In order to more clearly illustrate the embodiments of the present invention or the technical solutions in the prior art, the drawings needed to be used in the description of the embodiments or the prior art will be briefly introduced below, and it is obvious that the drawings in the following description are some embodiments of the present invention, and for those skilled in the art, other drawings can be obtained according to these drawings without creative efforts.

FIG. 1 is a process diagram of a conventional work coal-to-coal ratio coal quality correction method.

Fig. 2 is a control block diagram of a conventional coordinated control system.

FIG. 3 is a diagram of the adaptive BTU coal correction coefficient calculation and correction process.

FIG. 4 is a system control diagram of the coordinated control system in the operation state of the adaptive BTU coal quality correction system.

FIG. 5 is a diagram of a process for calculating feedforward coefficients of each layer of a secondary air damper of a boiler by using an adaptive BTU coal quality correction coefficient.

Detailed Description

In order to make the objects, technical solutions and advantages of the embodiments of the present invention clearer, the technical solutions in the embodiments of the present invention will be clearly and completely described below with reference to the drawings in the embodiments of the present invention, and it is obvious that the described embodiments are some, but not all, embodiments of the present invention.

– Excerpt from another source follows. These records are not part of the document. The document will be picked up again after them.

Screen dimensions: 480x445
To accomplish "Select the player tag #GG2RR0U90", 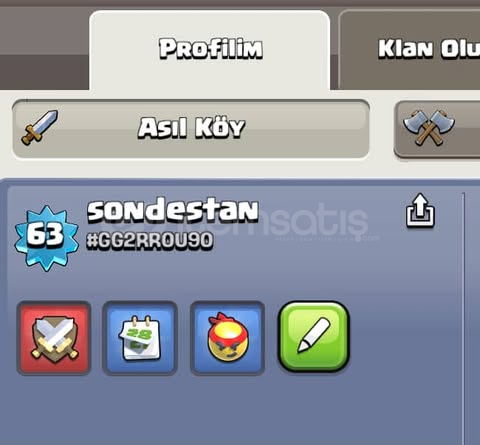I will point(149,241).
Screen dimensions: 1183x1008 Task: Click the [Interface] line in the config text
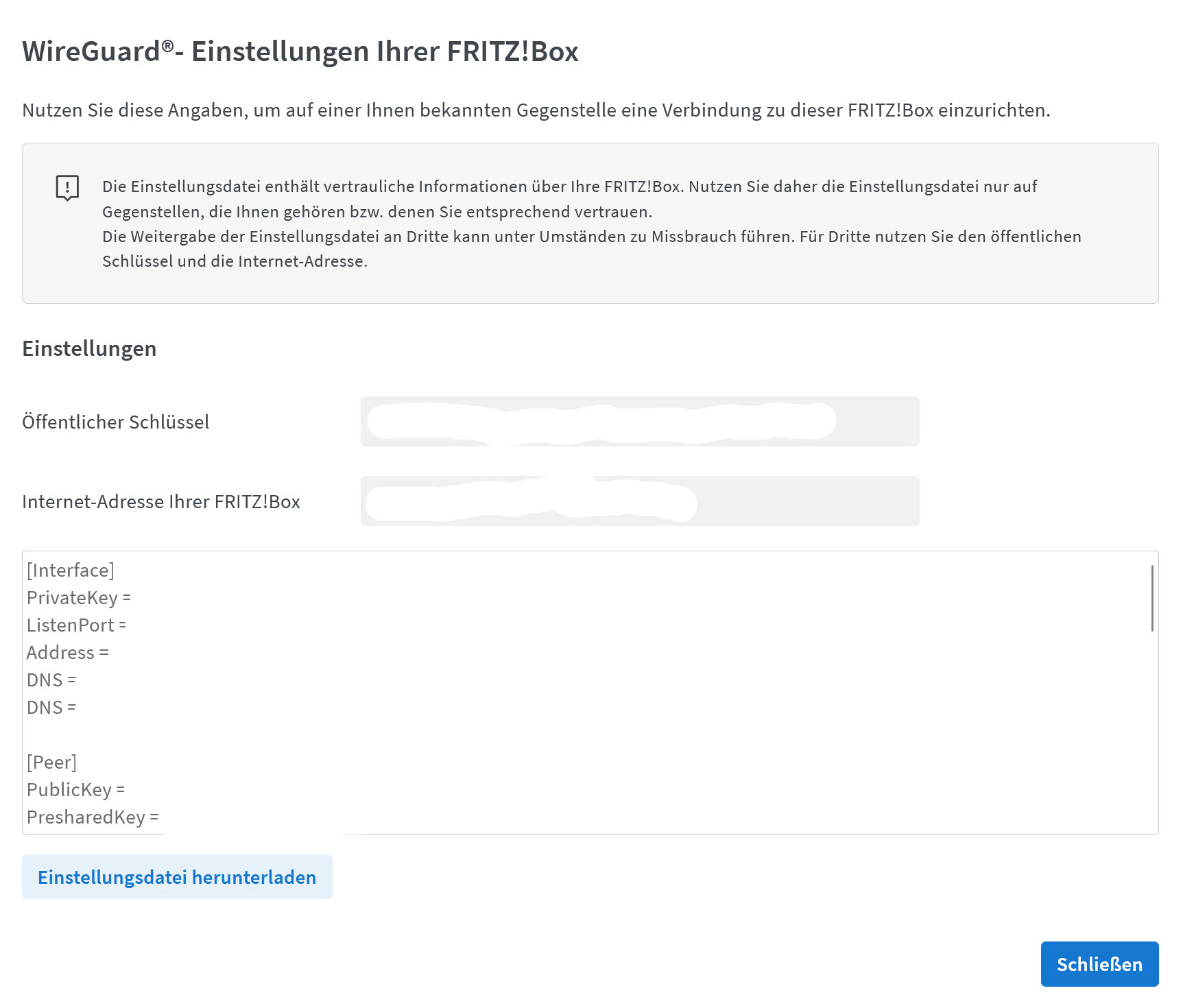[71, 571]

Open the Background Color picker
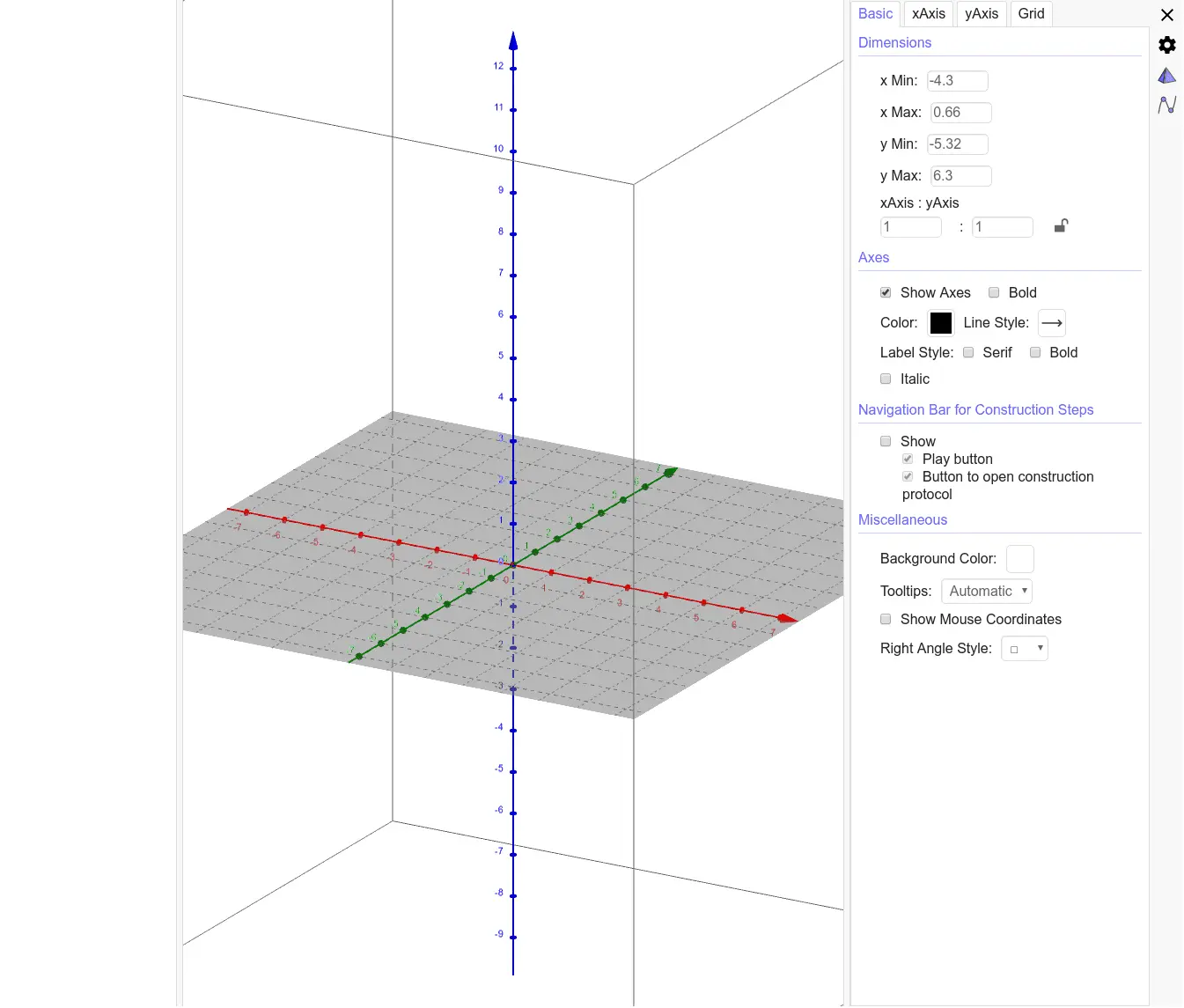tap(1019, 558)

All other embodiments, which can be obtained by a person skilled in the art without making any creative effort based on the embodiments in the present invention, belong to the protection scope of the present invention.

As shown in fig. 3, an embodiment of the present invention discloses a coordination control method under a coal-fired cogeneration unit adaptive BTU, including the following steps:

step 1, obtaining standard coal amount under different power generation quantities, and taking the standard coal amount as a reference coal amount; in this embodiment, the standard coal amount is obtained through a combustion test of a real dynamic thermal power generating unit standard coal or a coal type close to the standard coal, a function generator f1 (x) in fig. 3 is a reference coal amount instruction function generator, and the function of the function is to convert the real load of the unit into a corresponding reference coal feeding amount instruction, and specific parameters of the function are as shown in table 1 below.

TABLE 1

Unit load (MW)	Reference coal amount (kg/s)
		0	0
330	36

Step 2, the obtained standard coal quantity is subjected to timing detection and optimized output of a coal quality correction coefficient BTU under the stable combustion working condition of the unit through the logic configuration of a distributed control system; specifically, the coal quality correction coefficient BTU is a process variable obtained by sampling an actual coal amount in real time through a power plant sensor, calculating a current coal amount in real time, and dividing the current coal amount by a reference coal amount. Wherein, BTU normally calculates under the boiler is in stable burning operating mode, and BTU stops calculating when the boiler burning is unstable, predetermines unstable operating mode of boiler burning and includes following several: (a) In the process of starting and stopping the mill, (b) the load instruction of the unit changes within 600 seconds; (c) the deviation of the main steam pressure is more than 0.3Mpa; (d) a power deviation greater than 15MW; (e) boiler MFT signal trigger; (f) When the signal quality of the main water supply flow, the coal feeding amount of a single coal mill and the fuel flow in the operation process of an oil gun is in fault; (g) coordinate the excision.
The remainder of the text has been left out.